Baker et al. use DKT’s correctness predictions to generate skill estimates as done here. Can you think of another use for the correctness predictions? Are there other ways to use them to say things about either an individual student’s learning, more general skill learning (like BKT’s guess and slip parameters), or behavior in the learning system?
Statistical comparisons
As discussed in Baker et al. (in press), comparisons between student-level skill estimates are statistically complex and it can be difficult to avoid violating statistical assumptions. These statistical challenges may be one reason why there are few comparisons of knowledge tracing algorithms’ skill estimates.
As this case study does not use any posttest scores and focuses on one implementation of DKT, those statistical risks are moot, but they are worth keeping in mind if you plan to compare skill-level estimates from knowledge tracing algorithms, or if you compare knowledge tracing algorithms using metrics other than AUC, RMSE, or similar dataset-level statistics.
Some final notes
As discussed in the lecture, we are skeptical about the value of item clustering or skill discovery in DKT-family models. If you’re interested in exploring that further, there are relatively few papers to refer to, but Ding and Larson’s work (2019, 2021) is worth reading; they discuss the internal structure of DKT-family models at some length.
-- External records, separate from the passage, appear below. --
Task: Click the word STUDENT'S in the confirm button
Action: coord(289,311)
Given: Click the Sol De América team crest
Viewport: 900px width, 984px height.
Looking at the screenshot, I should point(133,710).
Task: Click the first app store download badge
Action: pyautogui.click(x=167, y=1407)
The correctness predictions in Baker et al. (in press) were computed as students worked through the learning system. That means that, when computing skill estimates, a prediction about a student’s second attempt was considered just as meaningful as their last, even though the posttest was not given until students had finished working with the learning system.
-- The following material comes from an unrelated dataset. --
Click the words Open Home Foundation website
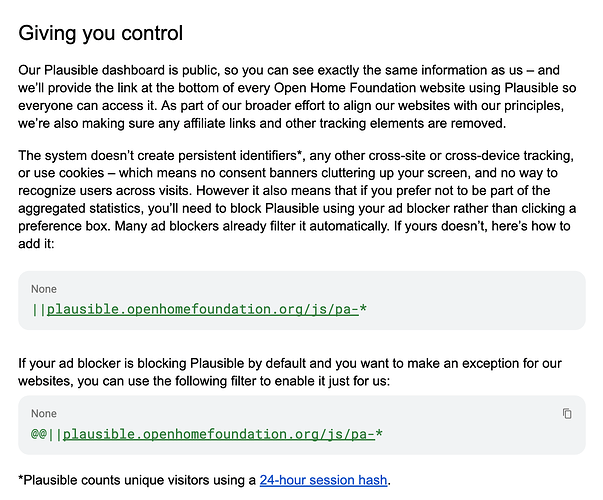The width and height of the screenshot is (603, 500). click(x=370, y=88)
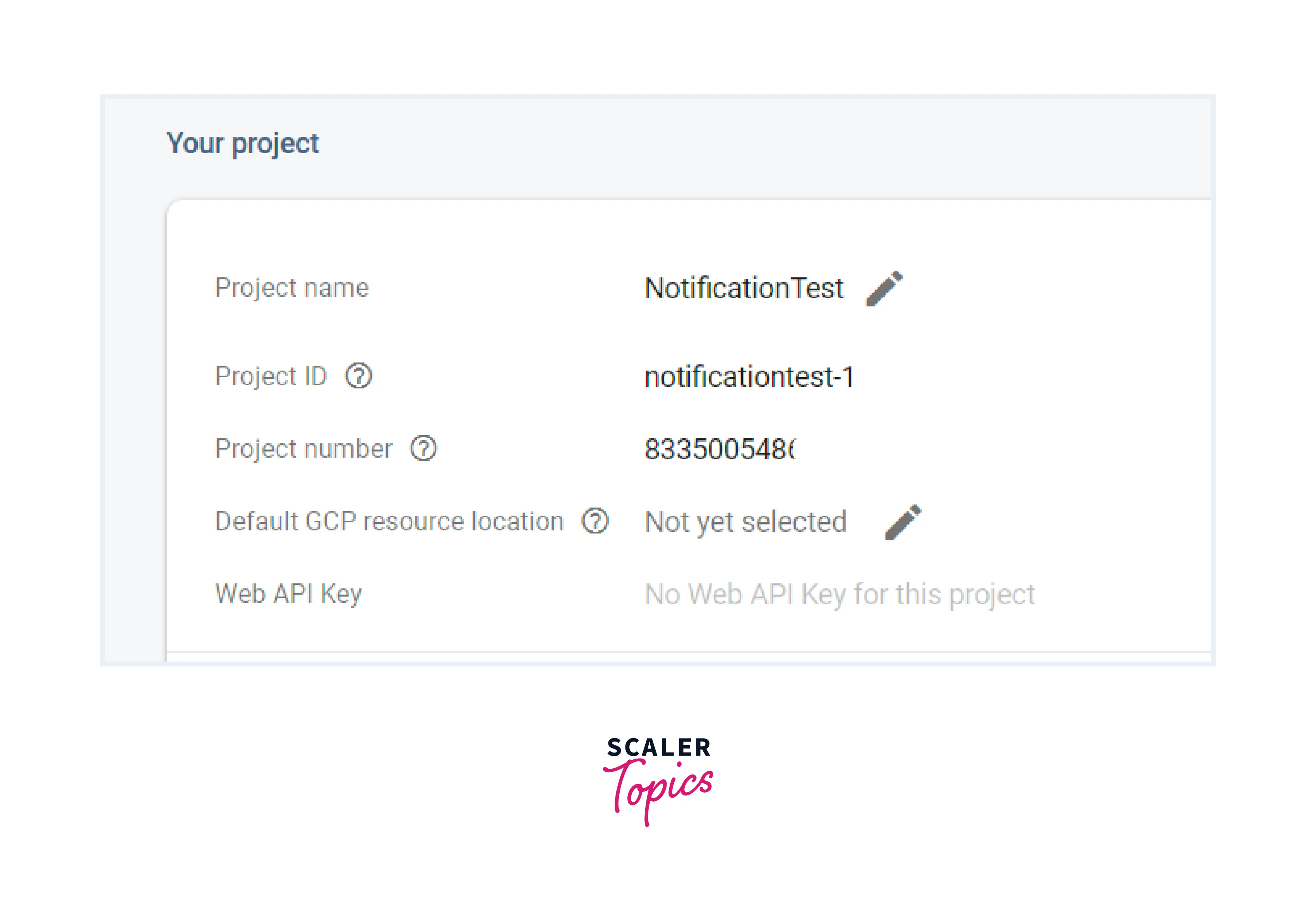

We have found in two data sets that those estimates are more accurate than estimates that were computed after all of a student’s activity in the learning system. Can you think of reasons why this might be the case?。
References
Scruggs, Richard, Ryan S Baker, Philip I Pavlik Jr, Bruce M McLaren, and Ziyang Liu. 2023. “How Well Do Contemporary Knowledge Tracing Algorithms Predict the Knowledge Carried Out of a Digital Learning Game?”Educational Technology Research and Development 71 (3): 901–18.